River and Mavi exchange looks over my head, some silent communication that makes Mavi nod and quietly leave the kitchen. River follows, and suddenly it's just Cole and me and the cooling dishwater and the weight of everything unsaid.

"Breathe," Cole instructs, his chest expanding against my back in demonstration. "In through your nose, hold for four, out through your mouth."

I follow his lead because it's easier than fighting. In for four, hold for four, out for four.

His breathing guides mine, steady as a metronome, until the shaking starts to subside.

"He won't let go until he gets what he wants," I confess on an exhale. "Him and Iron Ridge Pack themselves. They're all like that—taking and taking until there's nothing left."

Cole turns me in his arms, and I have to tilt my head back to meet his eyes. His hands come up to cradle my face, thumbs brushing away tears I didn't realize had fallen.

The calluses on his palms are rough against my cheeks, working man's hands that have built and protected and saved.

"We're prepared for that," he says, steel in his voice. "River's been tracking their finances—did you know they're bleeding money? Bad investments, worse management. They need your ranch to stay afloat."

"That's why Blake married me," I admit, the words tasting bitter. "For the inheritance he knew was coming."

"And now they're desperate." Cole's thumbs make another pass across my cheekbones. "Desperate men make mistakes. We're ready to counter whatever they try."

He searches my face like he's trying to read my thoughts, those steel-gray eyes intense with concern.

"Can you trust us to handle it? Can you genuinely trust this pack to protect you?"

The question hangs between us like a challenge. Trust. Such a small word for such a monumental ask. Trust means letting go of the hypervigilance that kept me alive. Trust means believing these men are different, that this pack is different, that I can have something without it being ripped away.

I open my mouth to answer— to say yes, of course I trust them, how could I not after everything —but my phone buzzes against my hip, loud in the quiet kitchen. We both freeze, some instinct warning that this interruption isn't coincidence.

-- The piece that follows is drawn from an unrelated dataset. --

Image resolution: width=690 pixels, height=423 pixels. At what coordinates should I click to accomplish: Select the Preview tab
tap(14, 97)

"Check it," Cole says quietly, but his hands don't leave my face.

I pull the phone from my pocket with trembling fingers. Unknown number, but there's a photo attached.

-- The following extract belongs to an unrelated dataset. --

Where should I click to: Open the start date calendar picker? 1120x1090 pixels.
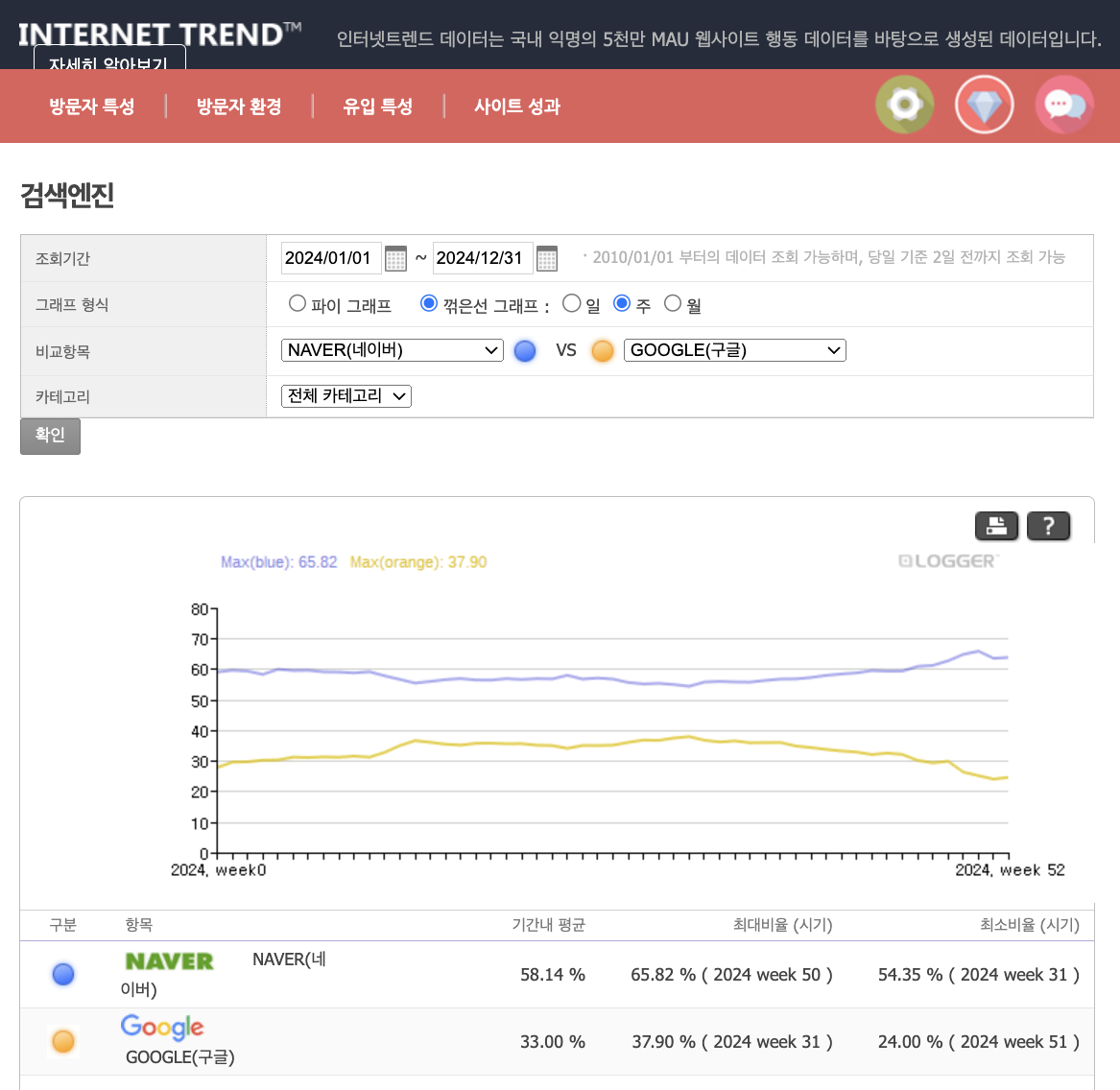396,257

My stomach drops as I open it, the image loading with painful clarity.

Legal documents. Official seals. Blake's signature bold across the bottom.

The text below is brief:

Hope you enjoyed your last Thanksgiving on MY ranch. Divorce contested. Filing for full custody of all marital assets, including property. See you in court.*

The phone slips from my numb fingers, but Cole catches it before it hits the floor. He read the message, and I watch his face transform from concern to fury so pure it makes the air feel electric.

"Willa," he says, and my name sounds like a vow. "Look at me."

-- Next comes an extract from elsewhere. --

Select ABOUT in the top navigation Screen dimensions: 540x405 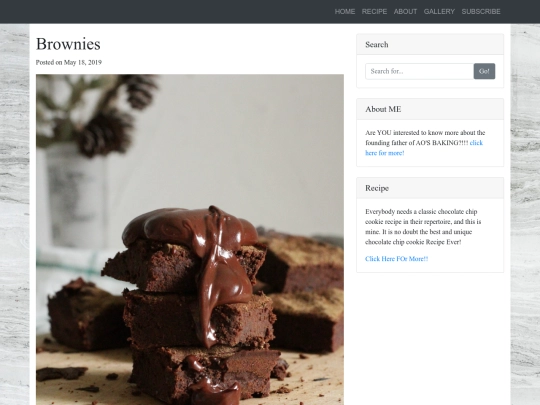coord(405,12)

I force my eyes up to his, expecting to see pity or worry or that careful distance people maintain when they realize just how complicated your baggage really is.

Instead, I find determination so fierce it takes my breath away.

"He just made his last mistake," Cole says quietly. "Trust us. Trust me. We've got this."

But staring at those legal documents, at Blake's confident signature claiming ownership of the only home I've ever known, I can't silence the voice in my head that sounds too much like Blake himself:

*You always were too trusting, Willa. That's what made you so easy to break.*

The dishes sit forgotten in cooling water, Thanksgiving's warmth already feeling like a distant dream.

Outside, November wind rattles the windows, and I shiver despite Cole's warmth surrounding me.

The war for Cactus Rose Ranch has officially begun.